Data listing:
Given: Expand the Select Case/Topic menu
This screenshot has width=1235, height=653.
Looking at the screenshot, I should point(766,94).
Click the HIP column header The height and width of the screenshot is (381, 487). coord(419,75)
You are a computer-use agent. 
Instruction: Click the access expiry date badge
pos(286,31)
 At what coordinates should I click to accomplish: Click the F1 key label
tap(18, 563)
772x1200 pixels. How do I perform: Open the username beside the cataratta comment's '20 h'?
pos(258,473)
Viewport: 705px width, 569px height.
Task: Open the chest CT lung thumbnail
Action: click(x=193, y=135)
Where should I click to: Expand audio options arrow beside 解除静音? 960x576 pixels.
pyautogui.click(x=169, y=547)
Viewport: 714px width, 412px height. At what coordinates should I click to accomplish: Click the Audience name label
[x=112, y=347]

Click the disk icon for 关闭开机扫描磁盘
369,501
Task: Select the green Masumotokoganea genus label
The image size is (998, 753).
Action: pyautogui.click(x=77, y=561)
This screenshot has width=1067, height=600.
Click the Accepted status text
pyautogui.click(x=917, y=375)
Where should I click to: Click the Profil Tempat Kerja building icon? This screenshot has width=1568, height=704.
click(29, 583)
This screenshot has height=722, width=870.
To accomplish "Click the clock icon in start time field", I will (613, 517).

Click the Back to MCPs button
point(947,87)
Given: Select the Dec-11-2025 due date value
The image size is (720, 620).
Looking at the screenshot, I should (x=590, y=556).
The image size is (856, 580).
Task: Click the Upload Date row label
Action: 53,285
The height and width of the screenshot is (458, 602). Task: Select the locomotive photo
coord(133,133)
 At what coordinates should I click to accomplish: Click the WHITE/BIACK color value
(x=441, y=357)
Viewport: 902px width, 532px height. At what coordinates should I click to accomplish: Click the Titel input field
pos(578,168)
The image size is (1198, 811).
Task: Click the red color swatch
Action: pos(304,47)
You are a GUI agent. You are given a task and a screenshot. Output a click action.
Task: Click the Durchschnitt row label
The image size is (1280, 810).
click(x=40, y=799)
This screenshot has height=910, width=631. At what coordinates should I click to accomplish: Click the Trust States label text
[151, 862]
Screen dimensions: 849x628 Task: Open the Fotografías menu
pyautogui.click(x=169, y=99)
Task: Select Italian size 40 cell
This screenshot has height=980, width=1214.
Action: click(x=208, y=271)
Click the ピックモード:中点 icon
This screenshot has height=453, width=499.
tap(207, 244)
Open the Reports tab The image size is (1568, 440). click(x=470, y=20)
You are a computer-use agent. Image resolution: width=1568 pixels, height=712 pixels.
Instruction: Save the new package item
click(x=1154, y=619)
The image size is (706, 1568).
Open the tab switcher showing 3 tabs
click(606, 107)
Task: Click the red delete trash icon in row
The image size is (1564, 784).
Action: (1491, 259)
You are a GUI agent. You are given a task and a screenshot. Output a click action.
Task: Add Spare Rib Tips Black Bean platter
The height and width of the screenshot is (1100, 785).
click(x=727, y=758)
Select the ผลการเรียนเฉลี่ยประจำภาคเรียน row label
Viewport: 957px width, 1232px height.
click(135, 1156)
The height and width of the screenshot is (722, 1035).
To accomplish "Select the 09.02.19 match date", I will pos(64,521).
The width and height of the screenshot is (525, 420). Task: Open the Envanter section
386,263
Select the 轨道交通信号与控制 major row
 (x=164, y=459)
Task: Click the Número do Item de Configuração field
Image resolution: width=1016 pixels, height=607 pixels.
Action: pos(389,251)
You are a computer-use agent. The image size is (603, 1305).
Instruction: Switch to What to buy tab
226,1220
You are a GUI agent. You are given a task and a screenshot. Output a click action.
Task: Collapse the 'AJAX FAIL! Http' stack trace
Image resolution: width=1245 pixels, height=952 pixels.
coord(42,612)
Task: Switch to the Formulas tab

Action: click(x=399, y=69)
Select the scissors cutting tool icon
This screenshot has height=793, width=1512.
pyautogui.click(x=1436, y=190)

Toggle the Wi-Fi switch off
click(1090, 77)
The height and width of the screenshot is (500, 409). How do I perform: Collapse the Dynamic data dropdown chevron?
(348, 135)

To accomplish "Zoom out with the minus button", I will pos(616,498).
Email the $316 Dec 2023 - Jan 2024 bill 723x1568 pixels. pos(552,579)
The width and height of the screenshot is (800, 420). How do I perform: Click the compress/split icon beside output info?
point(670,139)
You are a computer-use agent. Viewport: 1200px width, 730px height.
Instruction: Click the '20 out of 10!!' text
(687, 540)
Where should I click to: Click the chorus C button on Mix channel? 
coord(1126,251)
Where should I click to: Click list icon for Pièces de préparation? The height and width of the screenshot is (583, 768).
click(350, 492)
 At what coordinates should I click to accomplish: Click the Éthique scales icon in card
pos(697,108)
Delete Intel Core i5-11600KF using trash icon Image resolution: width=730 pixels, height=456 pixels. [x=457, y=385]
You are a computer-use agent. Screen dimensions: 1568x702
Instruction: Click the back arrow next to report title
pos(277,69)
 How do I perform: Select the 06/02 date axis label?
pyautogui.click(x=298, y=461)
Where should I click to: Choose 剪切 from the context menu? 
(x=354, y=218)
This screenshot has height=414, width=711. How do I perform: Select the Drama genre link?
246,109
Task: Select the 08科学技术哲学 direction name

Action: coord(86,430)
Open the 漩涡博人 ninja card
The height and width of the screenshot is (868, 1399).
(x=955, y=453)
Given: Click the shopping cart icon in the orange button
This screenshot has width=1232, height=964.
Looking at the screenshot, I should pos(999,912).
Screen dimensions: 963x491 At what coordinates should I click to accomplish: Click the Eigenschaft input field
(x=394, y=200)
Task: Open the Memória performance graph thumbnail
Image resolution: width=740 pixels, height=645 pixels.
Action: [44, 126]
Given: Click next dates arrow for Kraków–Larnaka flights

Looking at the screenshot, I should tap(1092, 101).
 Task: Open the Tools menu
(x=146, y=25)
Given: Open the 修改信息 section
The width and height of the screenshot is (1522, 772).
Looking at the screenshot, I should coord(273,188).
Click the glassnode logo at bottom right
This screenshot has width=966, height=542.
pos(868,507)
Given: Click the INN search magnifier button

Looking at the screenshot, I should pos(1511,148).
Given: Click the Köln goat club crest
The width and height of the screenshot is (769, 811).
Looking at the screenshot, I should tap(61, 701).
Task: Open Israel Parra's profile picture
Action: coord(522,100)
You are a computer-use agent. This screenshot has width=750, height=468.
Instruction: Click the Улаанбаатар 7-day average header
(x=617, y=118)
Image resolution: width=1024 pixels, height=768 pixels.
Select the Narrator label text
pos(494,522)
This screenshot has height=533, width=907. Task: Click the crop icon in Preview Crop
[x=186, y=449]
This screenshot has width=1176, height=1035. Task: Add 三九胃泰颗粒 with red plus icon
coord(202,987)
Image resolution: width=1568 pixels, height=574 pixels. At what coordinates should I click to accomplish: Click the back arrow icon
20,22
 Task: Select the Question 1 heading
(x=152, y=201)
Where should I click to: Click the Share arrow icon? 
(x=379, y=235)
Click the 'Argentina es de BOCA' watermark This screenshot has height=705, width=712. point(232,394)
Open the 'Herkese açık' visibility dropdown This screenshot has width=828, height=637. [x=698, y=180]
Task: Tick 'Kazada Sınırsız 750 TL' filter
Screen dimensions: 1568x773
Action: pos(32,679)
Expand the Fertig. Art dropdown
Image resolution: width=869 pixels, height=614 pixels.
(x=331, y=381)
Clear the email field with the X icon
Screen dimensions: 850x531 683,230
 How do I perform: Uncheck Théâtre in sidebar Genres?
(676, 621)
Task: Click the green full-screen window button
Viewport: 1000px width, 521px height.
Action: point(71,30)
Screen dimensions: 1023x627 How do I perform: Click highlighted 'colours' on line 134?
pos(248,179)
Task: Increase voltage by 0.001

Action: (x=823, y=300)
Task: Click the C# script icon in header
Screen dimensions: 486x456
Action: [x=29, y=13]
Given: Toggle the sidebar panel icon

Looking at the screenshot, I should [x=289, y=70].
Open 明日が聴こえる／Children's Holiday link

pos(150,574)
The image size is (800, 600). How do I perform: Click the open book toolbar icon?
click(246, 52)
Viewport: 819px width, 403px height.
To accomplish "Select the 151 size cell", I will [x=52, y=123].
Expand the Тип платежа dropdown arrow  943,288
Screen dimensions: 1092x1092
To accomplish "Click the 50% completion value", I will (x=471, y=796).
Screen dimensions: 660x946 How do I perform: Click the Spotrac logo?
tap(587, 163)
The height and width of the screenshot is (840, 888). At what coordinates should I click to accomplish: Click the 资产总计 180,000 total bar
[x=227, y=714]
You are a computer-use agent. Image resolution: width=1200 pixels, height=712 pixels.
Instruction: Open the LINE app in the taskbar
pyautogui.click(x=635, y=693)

Work item:
Restate verbatim the first line above and all lines after it through the line containing "This screenshot has height=722, width=870."; omit the rest.

Result of this exercise:
Given: Expand the Select Case/Topic menu
This screenshot has width=1235, height=653.
Looking at the screenshot, I should point(766,94).
Click the HIP column header The height and width of the screenshot is (381, 487). coord(419,75)
You are a computer-use agent. 
Instruction: Click the access expiry date badge
pos(286,31)
 At what coordinates should I click to accomplish: Click the F1 key label
tap(18, 563)
772x1200 pixels. How do I perform: Open the username beside the cataratta comment's '20 h'?
pos(258,473)
Viewport: 705px width, 569px height.
Task: Open the chest CT lung thumbnail
Action: click(x=193, y=135)
Where should I click to: Expand audio options arrow beside 解除静音? 960x576 pixels.
pyautogui.click(x=169, y=547)
Viewport: 714px width, 412px height. At what coordinates should I click to accomplish: Click the Audience name label
[x=112, y=347]

Click the disk icon for 关闭开机扫描磁盘
369,501
Task: Select the green Masumotokoganea genus label
The image size is (998, 753).
Action: pyautogui.click(x=77, y=561)
This screenshot has width=1067, height=600.
Click the Accepted status text
pyautogui.click(x=917, y=375)
Where should I click to: Click the Profil Tempat Kerja building icon? This screenshot has width=1568, height=704.
click(29, 583)
This screenshot has height=722, width=870.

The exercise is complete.